Burton’s outdoor connection came naturally. He roamed the woods near his South Boston, Virginia home as a child and returned to the forests and rivers there after dropping out of college. He lived for months in a small cabin in those woods as he tried to figure out what to do with his life.
Eventually, with the support of their parents, Ward and his younger brother Jeff (also a NASCAR winner and now an analyst for NBC Sports) started racing on area short tracks. Both advanced through the ranks and, in 1995, Ward scored his first Cup victory.
Even as a full-time racer, Burton retained his ties to the woods and rivers near his home. He built friendships with property owners in the area, and two older men who owned much of the land decided to give their holdings to Burton because they had confidence he would protect them from development.
That sparked the beginnings of Burton’s foundation.
“All of the property is in some variety of forestry conservation,” Burton said. “We have about 1,200 acres in agriculture. We’re using all of our land to help others to learn and take advantage of programs to enhance land management and wildlife management.
“For about every plot of property we own we have youth outreach programs and even larger veteran outreach.”
Burton said he added military veterans programs to his efforts after meeting four National Guard members at a race in Indianapolis.
“All four had been wounded in action,” he said. “We showed them around and got them to our hauler and got a pace car ride for them. It came naturally to continue working in that area, and I saw firsthand how using the outdoors and getting these men and women together creates a healing atmosphere.”
Burton began the foundation essentially by himself but now has four full-time employees and many volunteers. Sponsors support the programs through financial donations.
Burton retains his ties to racing through his son, Jeb, a regular in the Xfinity Series.
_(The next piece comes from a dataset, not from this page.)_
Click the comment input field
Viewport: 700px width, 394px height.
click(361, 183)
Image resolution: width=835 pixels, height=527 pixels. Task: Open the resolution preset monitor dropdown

Jeb scored his only series win last season at Talladega.
“It’s hard to watch sometimes with what he has to go through with the effort he’s put into it,” Burton said. “It just boils down to resources. He has great partners, and they’re loyal to him. He needs that one partner to get him over the edge. He keeps his head up. Nobody is going to outwork him.”
Burton occasionally visits speedways on race weekends but mostly follows his son’s career via television.
That experience proved eventful last month when Jeb was part of a multi-car crash at Pocono Raceway. His car hit the outside pit wall, flipped and slid down the frontstretch. He wasn’t injured, but the wreck was scary.
“My wife was jumping up and down,” Ward said. “Of course, it could have been worse. Like anybody else, I was hoping there wouldn’t be a fire ignited at that point and that he wouldn’t get hit while he was upside down. The cars are much safer than they ever have been, but the sport’s still dangerous, and that’s not going to be taken away.”